Lyrically, the album – as with all Parkway releases – is about the subjects Winston is inspired by and confronted with at the point of writing. Winston believes the world is in an interesting space, with everyone talking about the many problems but the people we elect as leaders not confronting or doing anything to correct them. This is what gives Ire its pissed off tone, challenging listeners to think outside the prescribed way to live, to question their direction and focus in life.
Winston explains: “Humans are not meant to be here to just work so they can consume. Society pushes people down paths and in directions that don’t necessarily result in their happiness and self belief.”
These are the people the line from Vice Grip “hope for the hopeless” goes out to.
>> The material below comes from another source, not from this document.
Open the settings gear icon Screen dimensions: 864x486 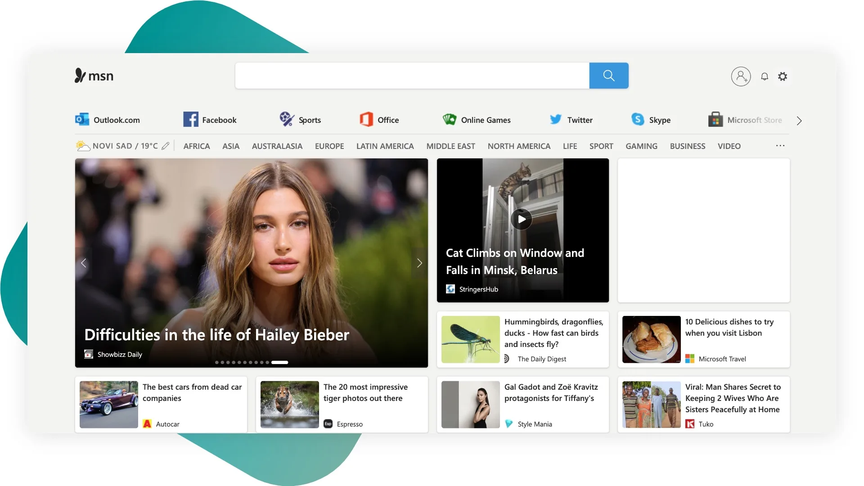click(783, 77)
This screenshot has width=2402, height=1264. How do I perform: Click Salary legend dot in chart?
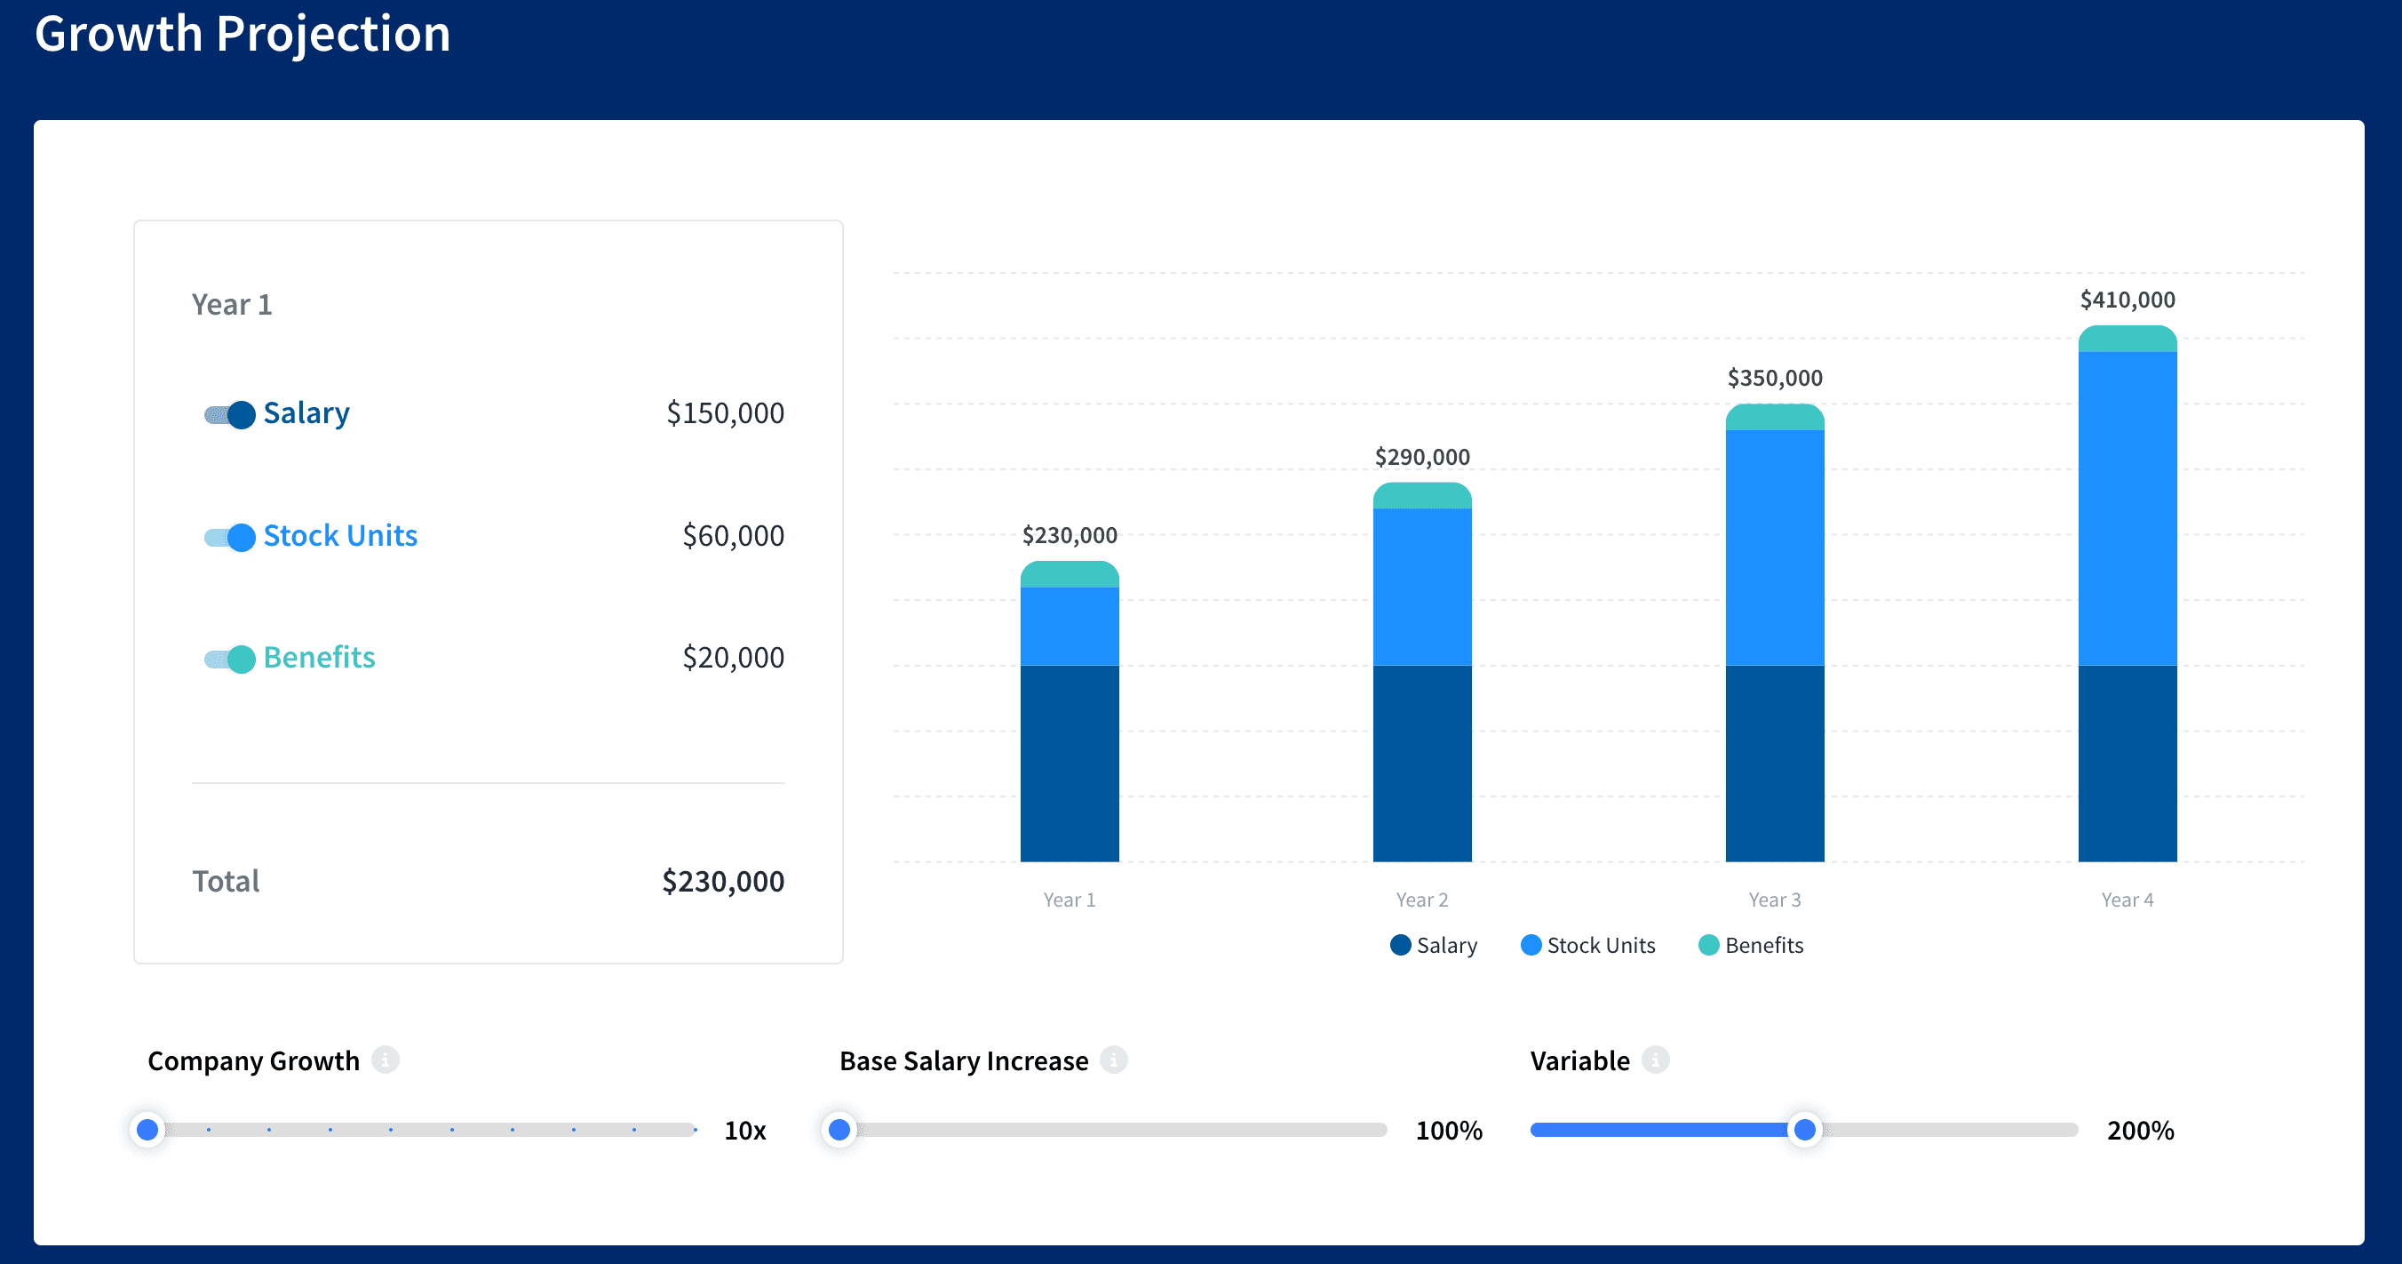point(1400,945)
Not stopping there, Ire takes shots at the construct of manufacturing war for the sake of profits, the juxtaposition of corporate greed and excess with people on the streets, the shameful Tall Poppy Syndrome and the education system. It is an angry album and the passion behind it is crystal clear.
Discussing the themes sends Winston on an intelligent and entertaining rant. These guys mean what they say and back it up forcefully. Winston even overcame his complete fear of heights to skydive in the video for Vice Grip, feeling he had to walk his talk about facing fears. “It was the last thing I wanted to do with my life but it turned out to be the biggest eye opening and life changing experience. I haven’t felt like that since learning to surf.”
With their pure passion, energy and willingness to leap into the unknown, Parkway Drive have become something of a phenomenon. They are holding true to their heavy, abrasive sound yet still securing a wide and loyal audience. Come and see why for yourself at the Gold Coast Convention Centre on 19 June.